In Living Pictures, the settings - laundromat,
stadium, beach – become stages in which Moncaca Duncan and
Lara Odell perform still actions. In these motionless, durational
states, they become equal to their surroundings. The artists wear
matching outfits in distinct colors similar to elements of the
scene and place themselves in situations as if they are objects
in a framed composition. For example in Stadium, they assume the
color of the architectural railings beneath signage that reads
“Ladies” while in Behind the Autostore, they blend
in with the building. Like matching colors, stillness is a form
of camouflage. The buildings and objects remain still, and so
do they. Random elements such as the movement of natural light,
passersby and cars create a perceptual shift which alerts the
viewer to the passing of time. Influenced by nineteenth-century
tableaux vivants, Edward Hopper paintings, and Cindy Sherman’s
Untitled Film Stills, the scenes create a paradoxical contrast
of being both isolated from, and integrated within the space.

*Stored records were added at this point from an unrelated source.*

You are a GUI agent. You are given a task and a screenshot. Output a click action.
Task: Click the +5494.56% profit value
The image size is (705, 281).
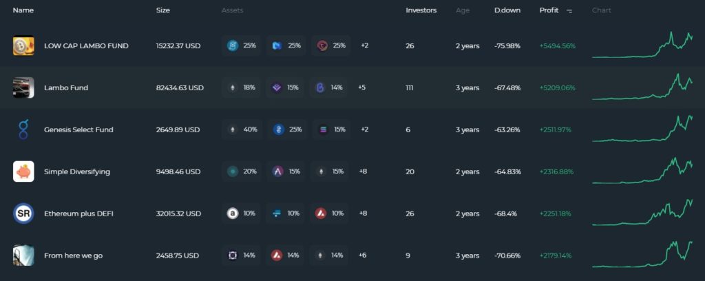557,46
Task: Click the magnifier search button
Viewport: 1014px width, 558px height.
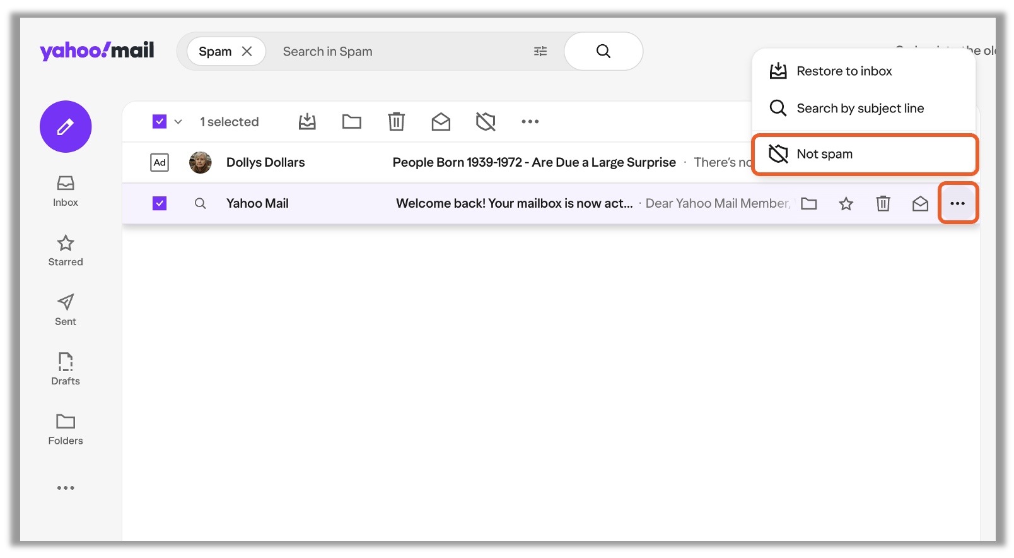Action: click(x=603, y=51)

At some point a movement is instigated by one of them and they
locate themselves in a new space and then become still, again.
Periodic hibernation.
Monica Duncan is an interdisciplinary
artist and educator investigating our world through live performance,
print and video. Duncan received her BFA in 2002 from the School
of Art and Design, NYSCC at Alfred University with a concentration
in printmaking and video. Since graduating, she has assisted organizations
and artists at the Visual Studies Workshop, Rochester, NY, the
Experimental Print Center, Queens, NY, the Experimental Television
Center's International Summer Workshop, Owego NY and Arts Electronic.
Her still and time-based image work has been exhibited at the
Albright Knox Art Gallery, Buffalo NY; Centro de Desarrollo de
las Artes Visuales, Habana Viejo, Cuba; Virginia Museum of Fine
Arts, Richmond, VA; Little Theatre, Rochester, NY; Memphis Brooks
Museum of Art, Memphis, TN; LadyFest Ohio, Columbus OH; Atlanta
College of Art Gallery, Atlanta, GA; Eyedrum Art and Music Gallery;
Watertower, Louisville, KY; Hallwalls, Buffalo, NY; ZKM, Karlshrue,
Germany; LACMA, Los Angeles, CA.
Lara Odell’s work combines video, drawing
and performance. Her individual and collaborative projects explore
the failure of identity, so performance anxiety, the double and
camouflage are recurrent themes. Figures come to life in her animated
drawings, and performers remain still in her videos – a
drawing tells a story and a narrative in video form paints an
image. Odell's work has been exhibited in Novosibirsk, Russia;
Beijing, China; Habana Viejo, Cuba; London, New York, and Los
Angeles, among other places. She has art degrees from Alfred University,
SUNY Buffalo and University of California, Irvine.